Thanks! Yeah that’s right. My colleague Nischal Mainali uses the term cavity method for this bulk-system distinction (what I call “background-foreground” in the body). I think the term originally meant something a little more specific and spin-glassy but has become the term of art for all mean field settings, at least in certain stat-phys contexts?
And great question. If you have a large D-dimensional space of fields associated to neurons, you might a priori think that you would need something like exp(D) neurons to “fully sample” the distribution (i.e. get something that looks dense like my point cloud in the relevant space of fields). But in practice, mean field methods require much much fewer particles to be valid. This happens in physics of course (where one has an infinite-dimensional or huge space of macroscopic observables, but predictions from the infinite-dimensional limit are true already for pretty small systems).
In the NN context I’m working on a paper that explains why in mean field you actually need only polynomially many neurons (in the sample size or some complexity parameter) for the mean field prediction to be true to high order. A useful intuition here is that while the “cloud” of neurons is high-dimensional in general, the thing we ultimately care about for e.g. generalizability is accuracy on a random test input. Reductively, this means that the cloud is one-dimensional and the law of large numbers kicks in very soon. So say we abstractly know that a reasonable mean-field distribution of neurons exists, and the output is additive in the single-neuron field from this distribution to leading order (the standard cavity method assumption). Then it’s a distribution in some high-dimensional function space and might have low-probability regions, may require exponentially many neurons, etc. But if we have some sampler of this space and have sampled N neurons, we immediately have accuracy to within log(N)/\sqrt{N} on almost all inputs (just by usual CLT arguments—here it’s convenient to use bounded activations, which is why we’re using these in experiments). The nontrivial thing is actually proving that a “good cavity method distribution” exists and isn’t too crazy.

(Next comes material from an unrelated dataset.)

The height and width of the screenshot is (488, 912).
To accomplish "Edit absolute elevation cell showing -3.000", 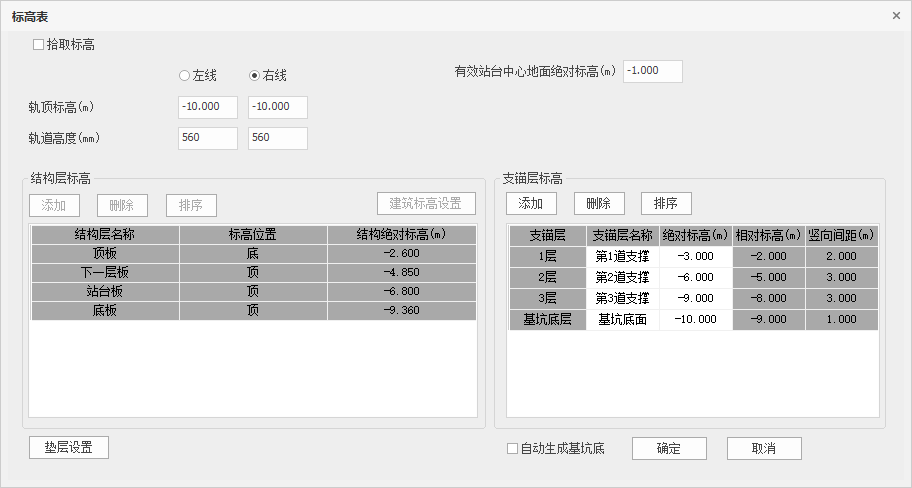I will pyautogui.click(x=695, y=256).
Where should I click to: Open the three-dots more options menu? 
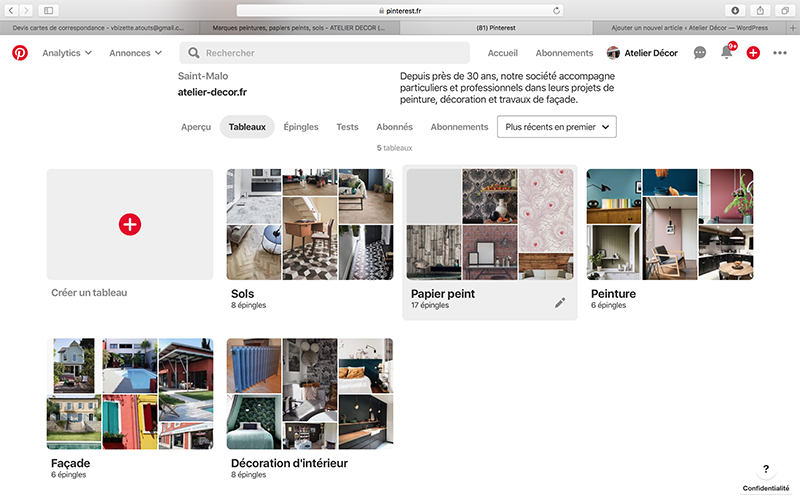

In the superposition case things are particularly nice. In the superposition setting I’ve looked at here https://www.lesswrong.com/posts/siu22scEfuKxpSgfK/a-tale-of-three-theories-sparsity-frustration-and, the different superposition components are just independent theories that interact via a mass term that encodes interferences. When the width is small we’re actually not at all in the usual mean field setting (the effective mean field is heavily modified to account for the small width), but the heuristic story is there
I (kinda) recognized it because my partner (who actually did the recognizing) uses it to study finite-sized microbial ecology models. In their case they add an additional “cavity” species to an existing community and solve for self consistency. I’m very excited to see the superposition work.
Thanks! Yeah that’s right. My colleague Nischal Mainali uses the term cavity method for this bulk-system distinction (what I call “background-foreground” in the body). I think the term originally meant something a little more specific and spin-glassy but has become the term of art for all mean field settings, at least in certain stat-phys contexts?

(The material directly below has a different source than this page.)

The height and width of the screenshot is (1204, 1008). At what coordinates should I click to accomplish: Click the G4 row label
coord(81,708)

And great question. If you have a large D-dimensional space of fields associated to neurons, you might a priori think that you would need something like exp(D) neurons to “fully sample” the distribution (i.e. get something that looks dense like my point cloud in the relevant space of fields). But in practice, mean field methods require much much fewer particles to be valid. This happens in physics of course (where one has an infinite-dimensional or huge space of macroscopic observables, but predictions from the infinite-dimensional limit are true already for pretty small systems).
In the NN context I’m working on a paper that explains why in mean field you actually need only polynomially many neurons (in the sample size or some complexity parameter) for the mean field prediction to be true to high order. A useful intuition here is that while the “cloud” of neurons is high-dimensional in general, the thing we ultimately care about for e.g. generalizability is accuracy on a random test input. Reductively, this means that the cloud is one-dimensional and the law of large numbers kicks in very soon. So say we abstractly know that a reasonable mean-field distribution of neurons exists, and the output is additive in the single-neuron field from this distribution to leading order (the standard cavity method assumption). Then it’s a distribution in some high-dimensional function space and might have low-probability regions, may require exponentially many neurons, etc. But if we have some sampler of this space and have sampled N neurons, we immediately have accuracy to within log(N)/\sqrt{N} on almost all inputs (just by usual CLT arguments—here it’s convenient to use bounded activations, which is why we’re using these in experiments). The nontrivial thing is actually proving that a “good cavity method distribution” exists and isn’t too crazy.
In the superposition case things are particularly nice. In the superposition setting I’ve looked at here https://www.lesswrong.com/posts/siu22scEfuKxpSgfK/a-tale-of-three-theories-sparsity-frustration-and, the different superposition components are just independent theories that interact via a mass term that encodes interferences. When the width is small we’re actually not at all in the usual mean field setting (the effective mean field is heavily modified to account for the small width), but the heuristic story is there
I (kinda) recognized it because my partner (who actually did the recognizing) uses it to study finite-sized microbial ecology models. In their case they add an additional “cavity” species to an existing community and solve for self consistency. I’m very excited to see the superposition work.